◆ Required work
How many lines of these entries hold the string "agent"? Reply with the number alone.
▬▬▬▬▬▬
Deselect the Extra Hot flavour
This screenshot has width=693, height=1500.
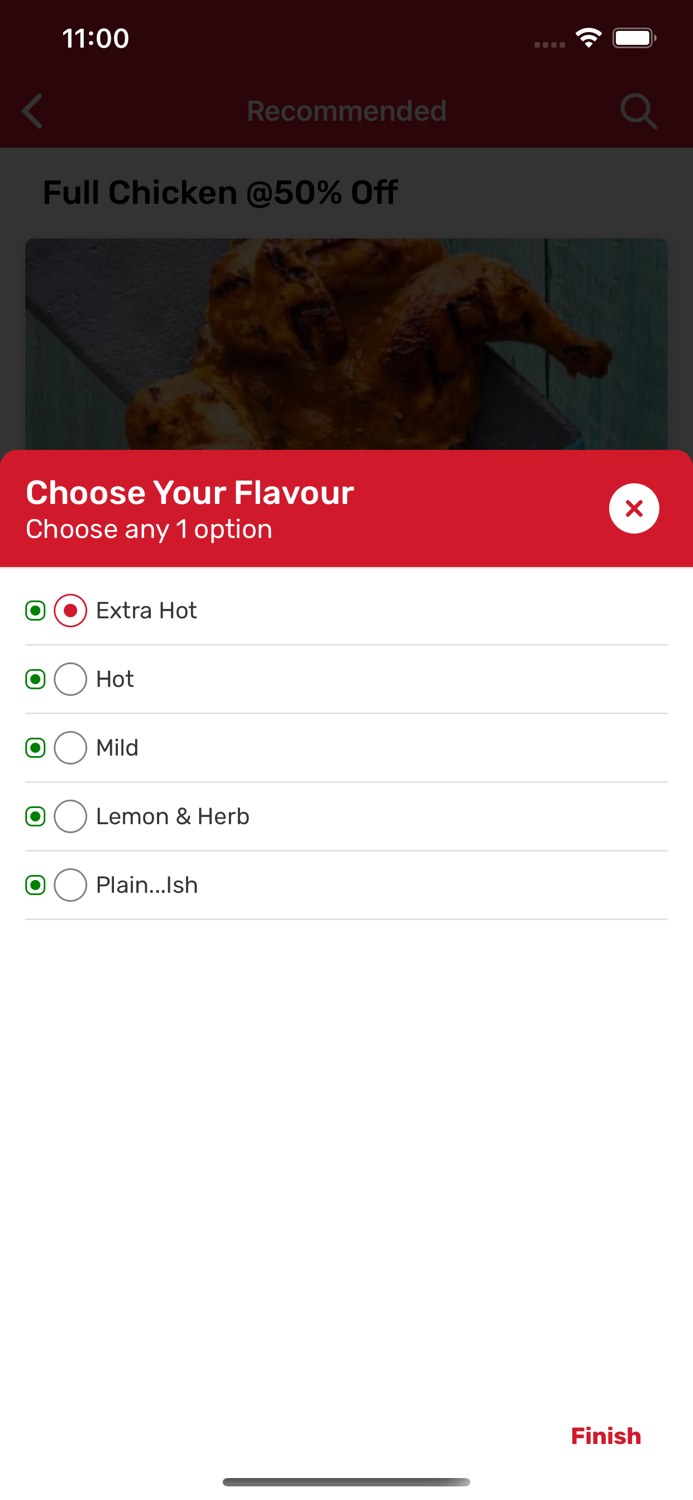click(x=70, y=610)
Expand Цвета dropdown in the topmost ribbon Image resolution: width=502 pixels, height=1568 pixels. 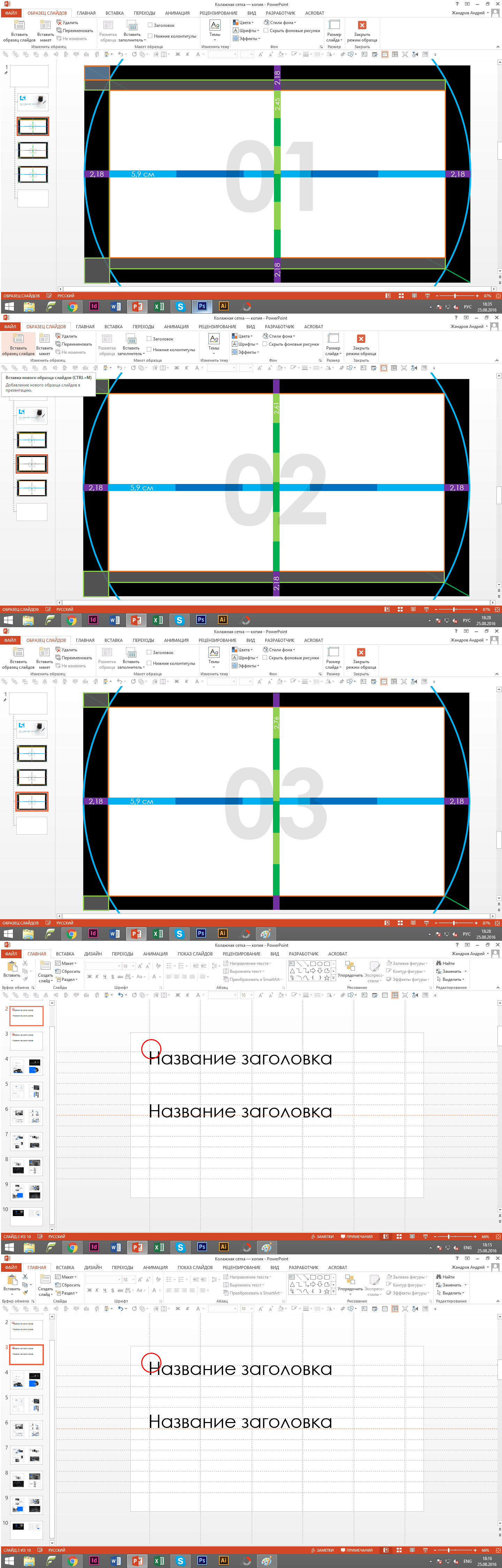(x=243, y=23)
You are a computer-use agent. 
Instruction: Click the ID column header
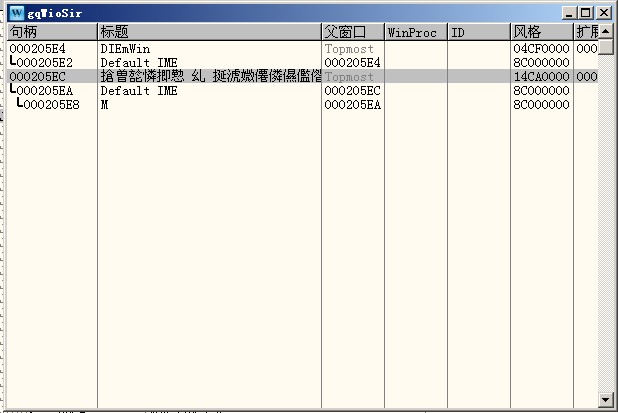click(x=477, y=32)
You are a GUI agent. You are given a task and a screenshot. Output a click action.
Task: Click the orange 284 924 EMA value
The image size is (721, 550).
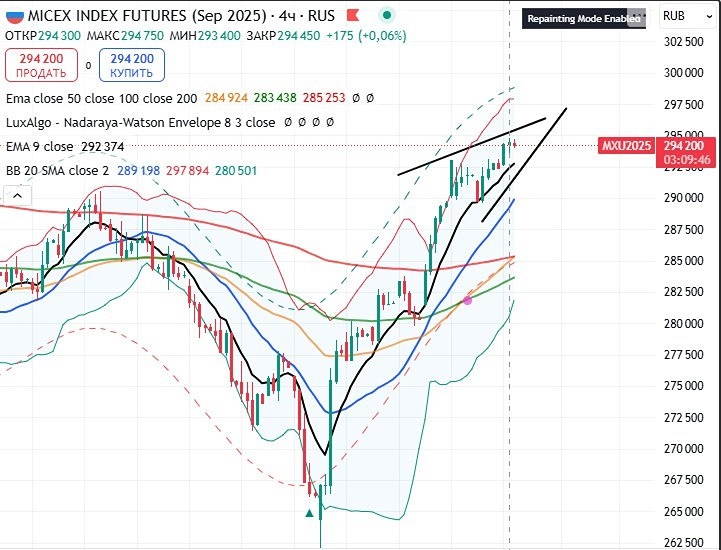tap(226, 98)
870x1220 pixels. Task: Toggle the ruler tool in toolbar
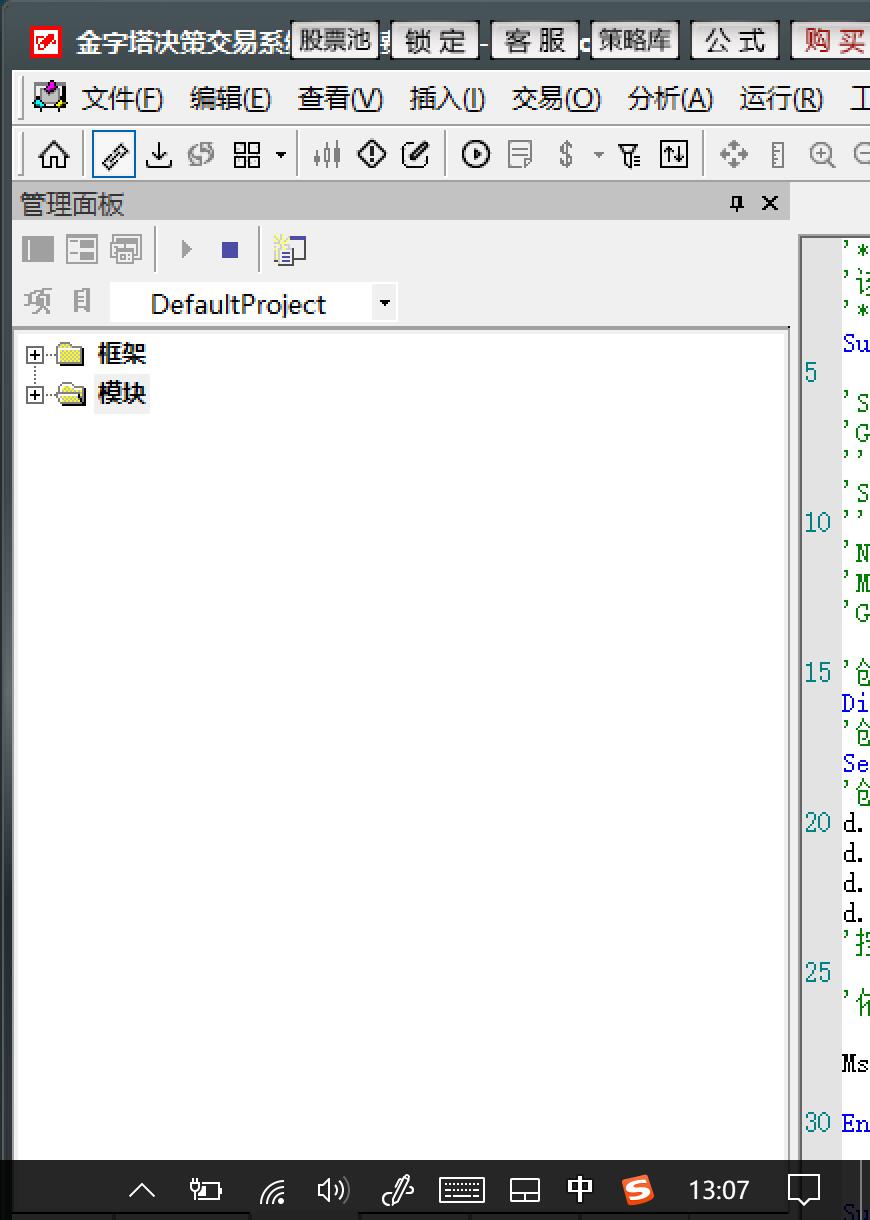coord(114,155)
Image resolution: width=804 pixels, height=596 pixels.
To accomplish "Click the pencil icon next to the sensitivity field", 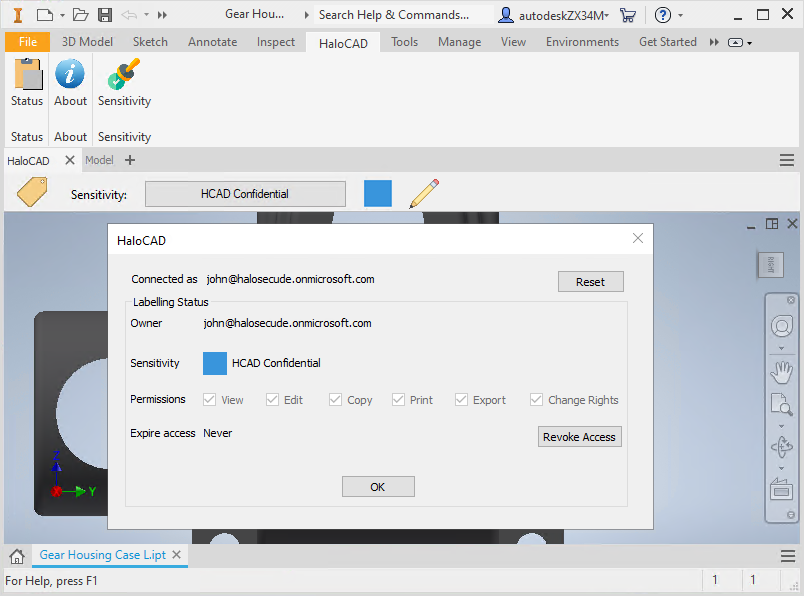I will click(x=424, y=191).
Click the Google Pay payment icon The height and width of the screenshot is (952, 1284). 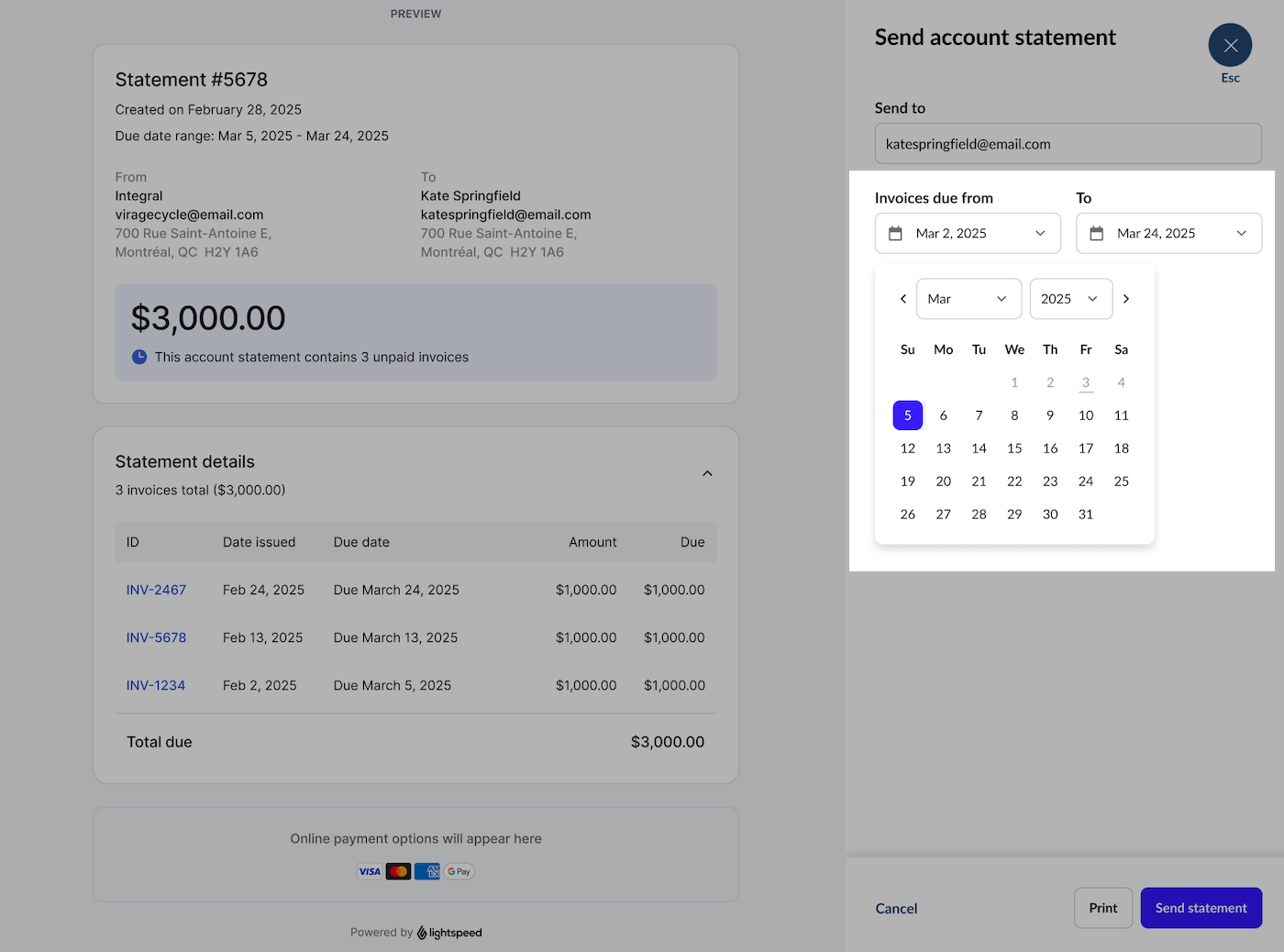click(x=459, y=871)
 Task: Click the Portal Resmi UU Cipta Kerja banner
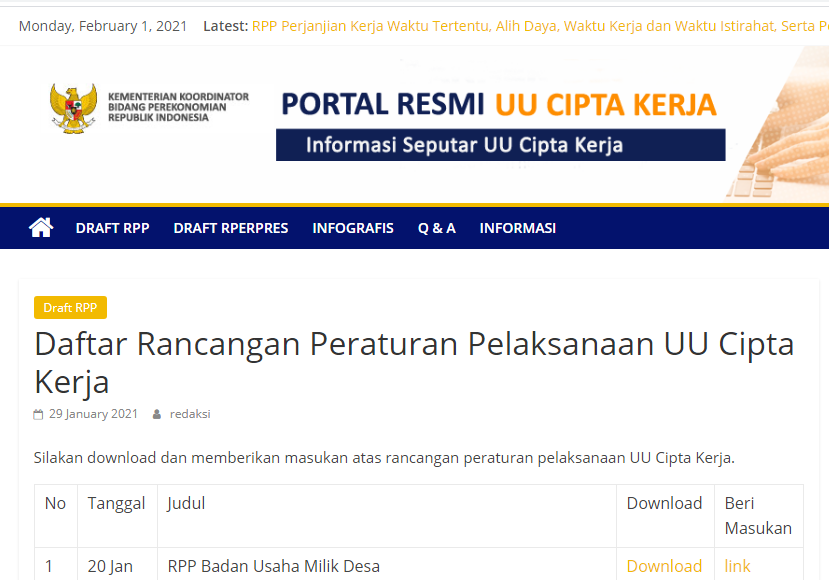click(x=498, y=104)
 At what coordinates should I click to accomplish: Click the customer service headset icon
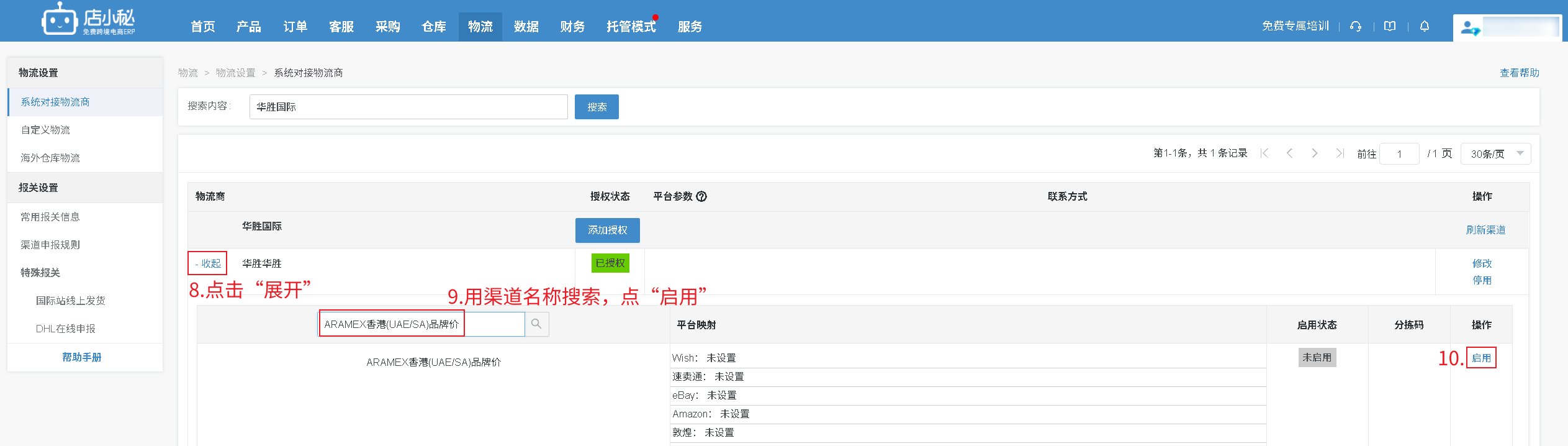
▬▬▬▬▬▬
◆ Solution for this task
2